A good econometrics text is a valuable supplement: consider Judge et al Theory and Practice of Econometrics, Johnston's Econometric Methods, Goldberger A Course in Econometrics, or Ruud An Introduction to Classical Econometric Theory. If you are uncomfortable with matrix algebra you should review (perhaps in a group) as soon as possible - it will come fast in lecture. A guide to readings in Judge is included in the lecture notes.


A short (10 pages) paper reporting an application of econometrics is required. You may use any economic data sets. CISER is a potential source of data. Also check the business library. A project proposal of 1~2 pages (ideally 1 page) describing the question you will be looking at, the data you will use, and the relevant references to the literature must be submitted for approval by 2/14; it is to your advantage to do this as soon as possible.

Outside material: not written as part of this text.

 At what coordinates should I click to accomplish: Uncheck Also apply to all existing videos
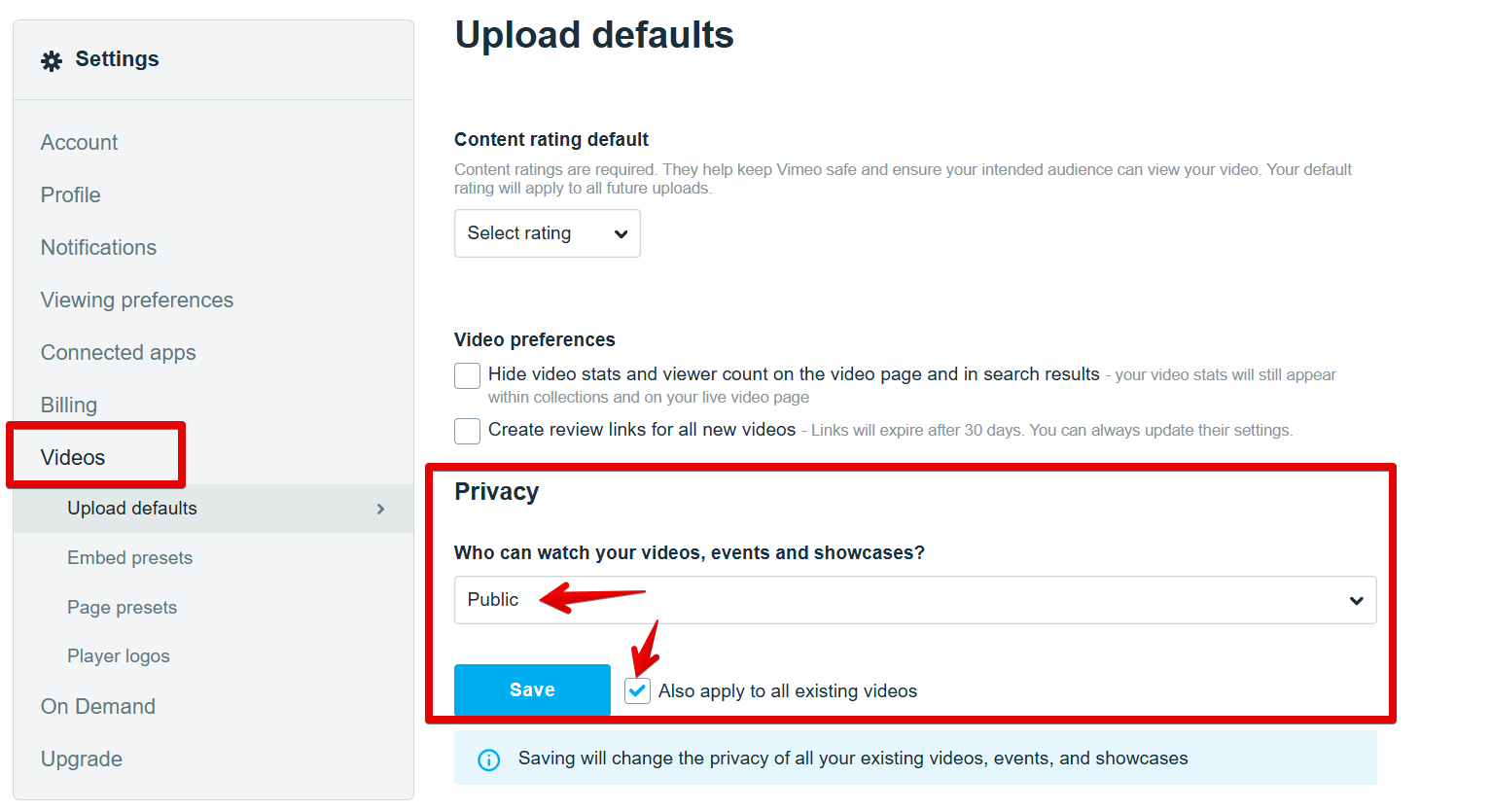coord(638,690)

Preliminary results will be presented to the class with the aid of handouts or transparencies beginning after the break. You will have 20 minutes for presentation - this is about the time allocated at the ES/AEA winter meetings and the ASA August meetings. You should plan to present at these meetings when you are on the job market and you might as well start practicing now. Have fun with these projects; this is what you are preparing to do for the rest of your careers. The final version of the paper is due at the end of classes (last lecture, that is,  5/1).


Grades will be based on the paper (35%), a midterm (20%), a cumulative final (35%), and on promptness in turning problem sets, the quality of your presentation, and participation in class discussion during the student presentations (10%). Failure to meet deadlines in turning in the proposal or the papers will be penalized heavily.


The midterm will cover the first 14 lectures; the material required is thorough knowledge of the linear regression model, including GLS, and asymptotics at the level covered in class and notes. The midterm will occur on 3/13.


I encourage you to work together on problems and on the programming required for the projects.